(Records from a data collection)
==========

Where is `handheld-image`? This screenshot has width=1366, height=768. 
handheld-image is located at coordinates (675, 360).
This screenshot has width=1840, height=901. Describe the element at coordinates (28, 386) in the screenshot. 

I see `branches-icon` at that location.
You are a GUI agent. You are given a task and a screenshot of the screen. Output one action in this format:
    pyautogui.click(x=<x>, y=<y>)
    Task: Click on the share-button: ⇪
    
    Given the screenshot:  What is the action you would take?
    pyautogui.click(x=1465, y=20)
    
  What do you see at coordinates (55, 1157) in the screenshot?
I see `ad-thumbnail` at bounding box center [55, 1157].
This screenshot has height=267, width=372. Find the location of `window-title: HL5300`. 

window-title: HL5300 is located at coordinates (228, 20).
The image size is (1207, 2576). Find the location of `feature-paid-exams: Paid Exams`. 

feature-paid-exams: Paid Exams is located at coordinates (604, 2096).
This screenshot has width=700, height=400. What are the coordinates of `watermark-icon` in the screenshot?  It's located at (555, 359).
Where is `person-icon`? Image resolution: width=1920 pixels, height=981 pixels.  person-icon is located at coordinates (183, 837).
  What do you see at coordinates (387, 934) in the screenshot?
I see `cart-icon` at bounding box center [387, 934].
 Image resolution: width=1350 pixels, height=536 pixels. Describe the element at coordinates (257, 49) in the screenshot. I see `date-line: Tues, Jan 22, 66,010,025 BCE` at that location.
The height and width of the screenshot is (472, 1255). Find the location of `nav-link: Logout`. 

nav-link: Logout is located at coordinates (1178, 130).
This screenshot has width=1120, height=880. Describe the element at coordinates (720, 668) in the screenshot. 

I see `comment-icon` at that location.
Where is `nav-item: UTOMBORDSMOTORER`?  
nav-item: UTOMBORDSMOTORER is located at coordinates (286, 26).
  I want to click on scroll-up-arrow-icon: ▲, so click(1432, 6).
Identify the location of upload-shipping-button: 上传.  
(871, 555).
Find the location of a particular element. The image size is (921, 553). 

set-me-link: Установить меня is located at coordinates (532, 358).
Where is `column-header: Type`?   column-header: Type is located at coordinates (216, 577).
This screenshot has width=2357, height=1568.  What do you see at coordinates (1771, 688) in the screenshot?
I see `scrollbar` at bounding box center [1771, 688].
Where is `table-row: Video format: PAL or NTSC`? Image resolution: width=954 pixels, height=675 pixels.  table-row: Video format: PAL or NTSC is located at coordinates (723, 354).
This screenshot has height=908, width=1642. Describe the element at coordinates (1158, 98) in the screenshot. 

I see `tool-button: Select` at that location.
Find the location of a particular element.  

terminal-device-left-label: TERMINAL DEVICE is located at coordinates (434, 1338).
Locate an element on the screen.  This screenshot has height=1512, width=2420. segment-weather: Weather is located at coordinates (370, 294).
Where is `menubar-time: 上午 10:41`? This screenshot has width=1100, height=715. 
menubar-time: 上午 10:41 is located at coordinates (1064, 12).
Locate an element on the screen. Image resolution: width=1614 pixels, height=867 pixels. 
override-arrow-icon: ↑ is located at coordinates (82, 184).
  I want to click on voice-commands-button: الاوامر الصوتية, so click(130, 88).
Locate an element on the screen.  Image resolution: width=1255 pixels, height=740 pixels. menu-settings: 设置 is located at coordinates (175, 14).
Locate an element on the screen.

==========

**WORK TASK:**
Return every line of the listing above, unchanged and in the same order.

**ANSWER BOX:**
Where is `handheld-image`? This screenshot has width=1366, height=768. 
handheld-image is located at coordinates (675, 360).
This screenshot has width=1840, height=901. Describe the element at coordinates (28, 386) in the screenshot. 

I see `branches-icon` at that location.
You are a GUI agent. You are given a task and a screenshot of the screen. Output one action in this format:
    pyautogui.click(x=<x>, y=<y>)
    Task: Click on the share-button: ⇪
    
    Given the screenshot:  What is the action you would take?
    pyautogui.click(x=1465, y=20)
    
  What do you see at coordinates (55, 1157) in the screenshot?
I see `ad-thumbnail` at bounding box center [55, 1157].
This screenshot has height=267, width=372. Find the location of `window-title: HL5300`. 

window-title: HL5300 is located at coordinates (228, 20).
The image size is (1207, 2576). Find the location of `feature-paid-exams: Paid Exams`. 

feature-paid-exams: Paid Exams is located at coordinates (604, 2096).
This screenshot has width=700, height=400. What are the coordinates of `watermark-icon` in the screenshot?  It's located at (555, 359).
Where is `person-icon`? Image resolution: width=1920 pixels, height=981 pixels.  person-icon is located at coordinates (183, 837).
  What do you see at coordinates (387, 934) in the screenshot?
I see `cart-icon` at bounding box center [387, 934].
 Image resolution: width=1350 pixels, height=536 pixels. Describe the element at coordinates (257, 49) in the screenshot. I see `date-line: Tues, Jan 22, 66,010,025 BCE` at that location.
The height and width of the screenshot is (472, 1255). Find the location of `nav-link: Logout`. 

nav-link: Logout is located at coordinates (1178, 130).
This screenshot has width=1120, height=880. Describe the element at coordinates (720, 668) in the screenshot. 

I see `comment-icon` at that location.
Where is `nav-item: UTOMBORDSMOTORER`?  
nav-item: UTOMBORDSMOTORER is located at coordinates (286, 26).
  I want to click on scroll-up-arrow-icon: ▲, so click(1432, 6).
Identify the location of upload-shipping-button: 上传.  
(871, 555).
Find the location of a particular element. The image size is (921, 553). 

set-me-link: Установить меня is located at coordinates (532, 358).
Where is `column-header: Type`?   column-header: Type is located at coordinates (216, 577).
This screenshot has width=2357, height=1568.  What do you see at coordinates (1771, 688) in the screenshot?
I see `scrollbar` at bounding box center [1771, 688].
Where is `table-row: Video format: PAL or NTSC`? Image resolution: width=954 pixels, height=675 pixels.  table-row: Video format: PAL or NTSC is located at coordinates (723, 354).
This screenshot has height=908, width=1642. Describe the element at coordinates (1158, 98) in the screenshot. 

I see `tool-button: Select` at that location.
Find the location of a particular element.  

terminal-device-left-label: TERMINAL DEVICE is located at coordinates (434, 1338).
Locate an element on the screen.  This screenshot has height=1512, width=2420. segment-weather: Weather is located at coordinates (370, 294).
Where is `menubar-time: 上午 10:41`? This screenshot has width=1100, height=715. 
menubar-time: 上午 10:41 is located at coordinates (1064, 12).
Locate an element on the screen. Image resolution: width=1614 pixels, height=867 pixels. 
override-arrow-icon: ↑ is located at coordinates (82, 184).
  I want to click on voice-commands-button: الاوامر الصوتية, so click(130, 88).
Locate an element on the screen.  Image resolution: width=1255 pixels, height=740 pixels. menu-settings: 设置 is located at coordinates (175, 14).
Locate an element on the screen.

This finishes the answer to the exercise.